Tamawood Limited (ASX:TWD) signed a binding Bid Implementation Agreement to acquire AstiVita Limited (ASX : AIR) from Lev Mizikovsky and his associated entities, Joseph Mizikovsky, Odalreach PTY Ltd, Stoddart Group Pty Ltd and others for AUD 16 million on March 16, 2022. Tamawood to make off-market takeover offer to acquire 1 fully paid ordinary shares in Tamawood for every 5 AstiVita shares held. The takeover offer is conditional on a number of conditions, in particular a minimum acceptance of 90%.

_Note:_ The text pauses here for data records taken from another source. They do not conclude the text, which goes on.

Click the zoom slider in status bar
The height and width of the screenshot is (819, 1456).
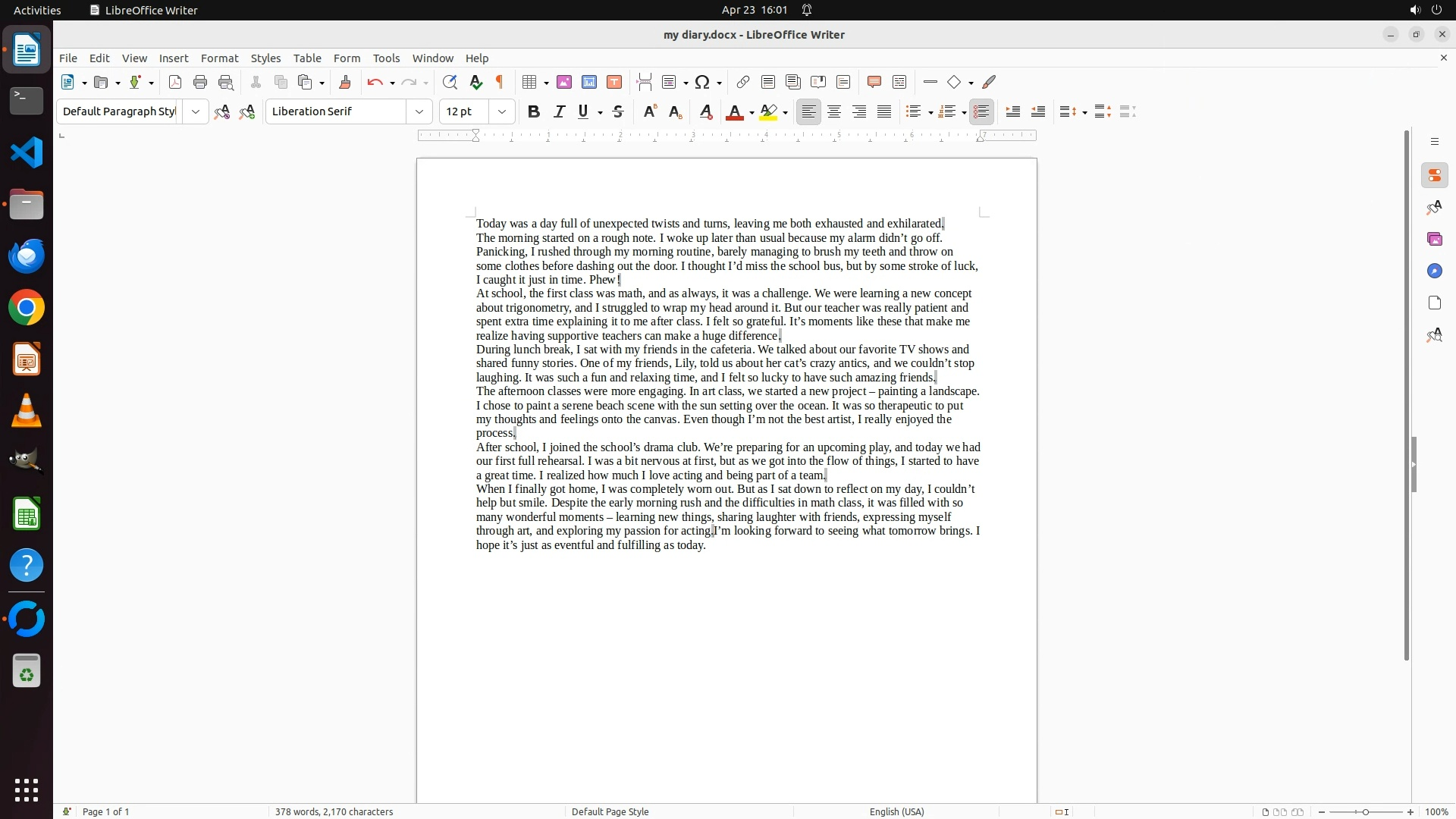point(1366,812)
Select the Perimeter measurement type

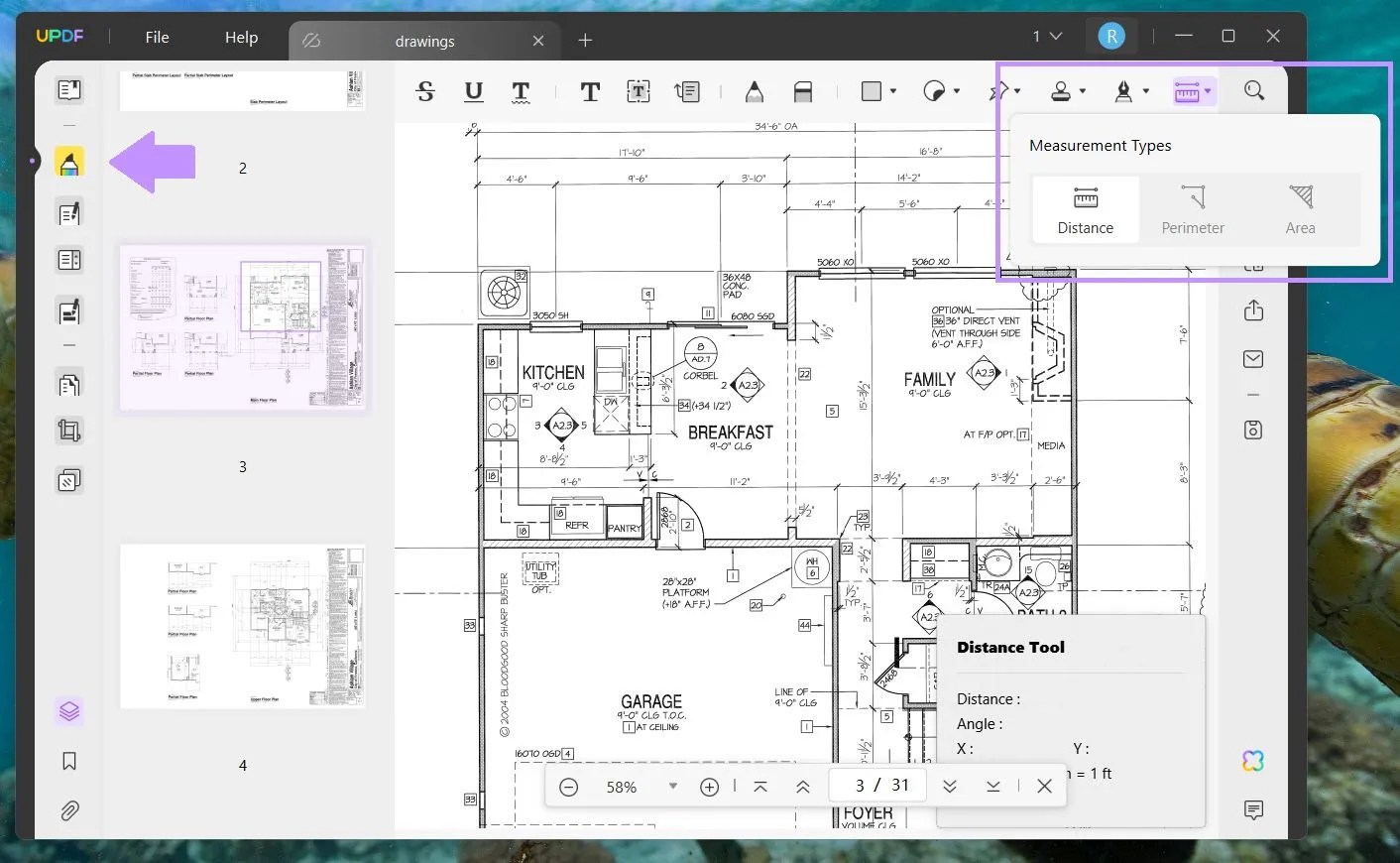point(1193,208)
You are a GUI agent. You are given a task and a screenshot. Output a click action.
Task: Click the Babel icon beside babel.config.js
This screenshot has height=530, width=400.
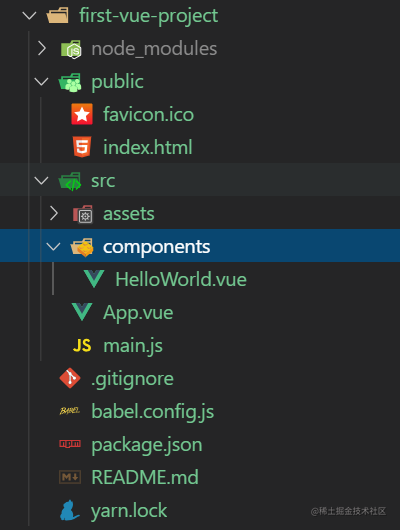tap(70, 411)
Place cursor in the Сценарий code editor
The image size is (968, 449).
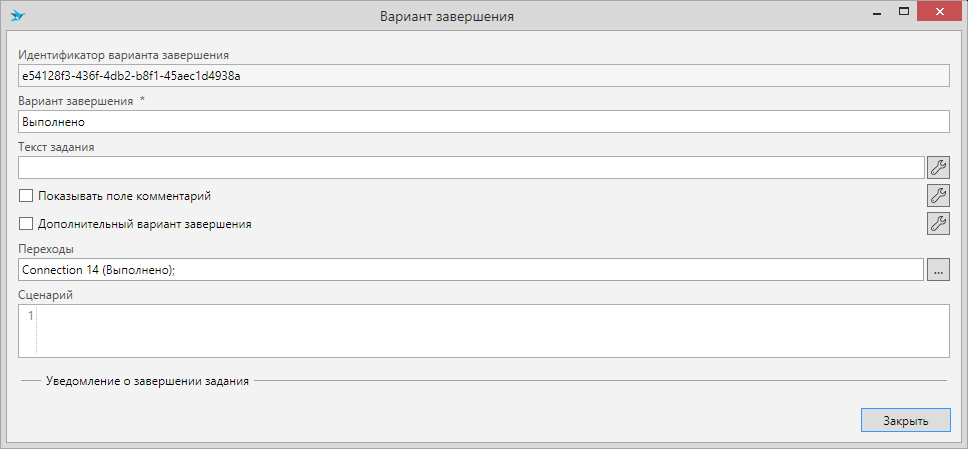coord(490,330)
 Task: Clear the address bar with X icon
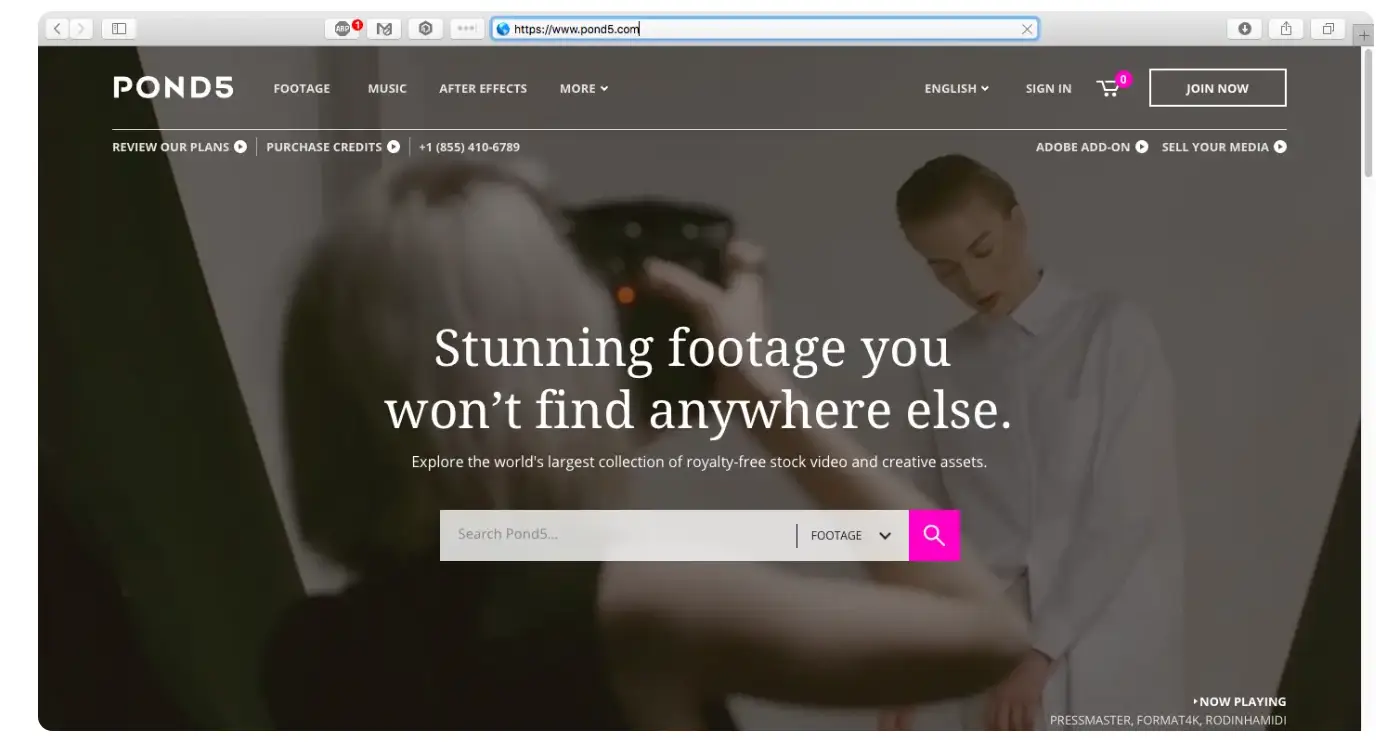point(1026,29)
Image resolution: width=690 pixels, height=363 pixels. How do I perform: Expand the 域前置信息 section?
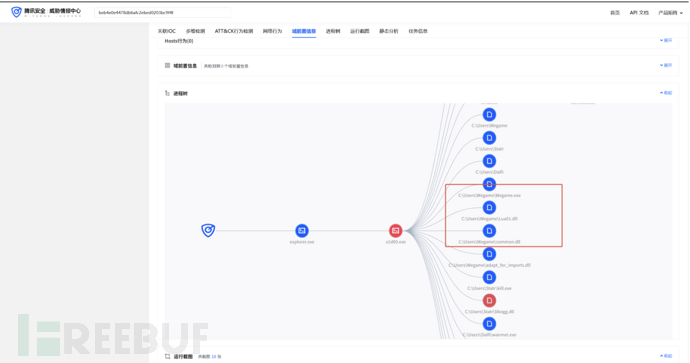click(x=666, y=65)
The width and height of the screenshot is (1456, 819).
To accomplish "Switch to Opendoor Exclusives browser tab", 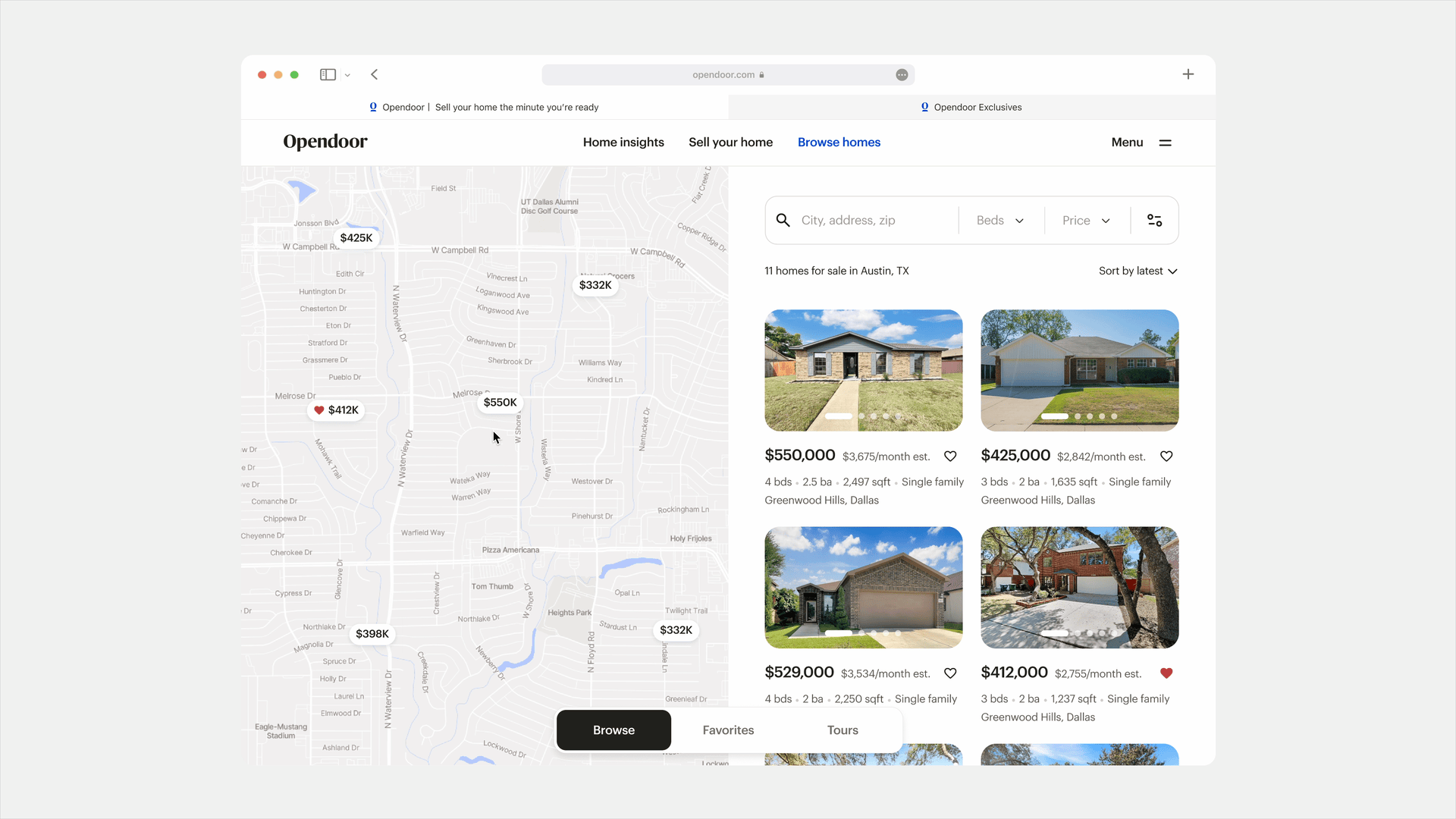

If Tamawood obtains a relevant interest in at least 90% of AIR Shares, Tamawood may proceed to compulsorily acquire the remaining AIR shares, after the close of the offer. As of April 29, 2022, the Bidder has received confirmation from AstiVita Shareholders holding approximately 86% of the AstiVita Shares that they intend to accept the Offer. As of May 16, 2022, Tamawood now holds a relevant interest in 93.46% of AstiVita's shares.

Tamawood is moving to compulsory acquisition of the remaining shares in AstiVita. The takeover offer is also subject to Tamawood shareholder approval. The AIR Independent Director recommends that AIR shareholders accept the takeover offer in the absence of a superior proposal.

On May 13, 2022, shareholders of Tamawood has approved the transaction. Offer is expected to close on May 19, 2022. As per update on May 13, 2022, offer period has been extended to May 23, 2022.

GRT Lawyers acted as legal advisor to AstiVita whereas Computershare Investor Services Pty Limited acted as registrar, William Buck (WA) Pty Ltd as accountant, Sparke Helmore Lawyers as Legal advisor and Vincents Capital Management Pty Ltd acted as independent expert to Tamawood Limited.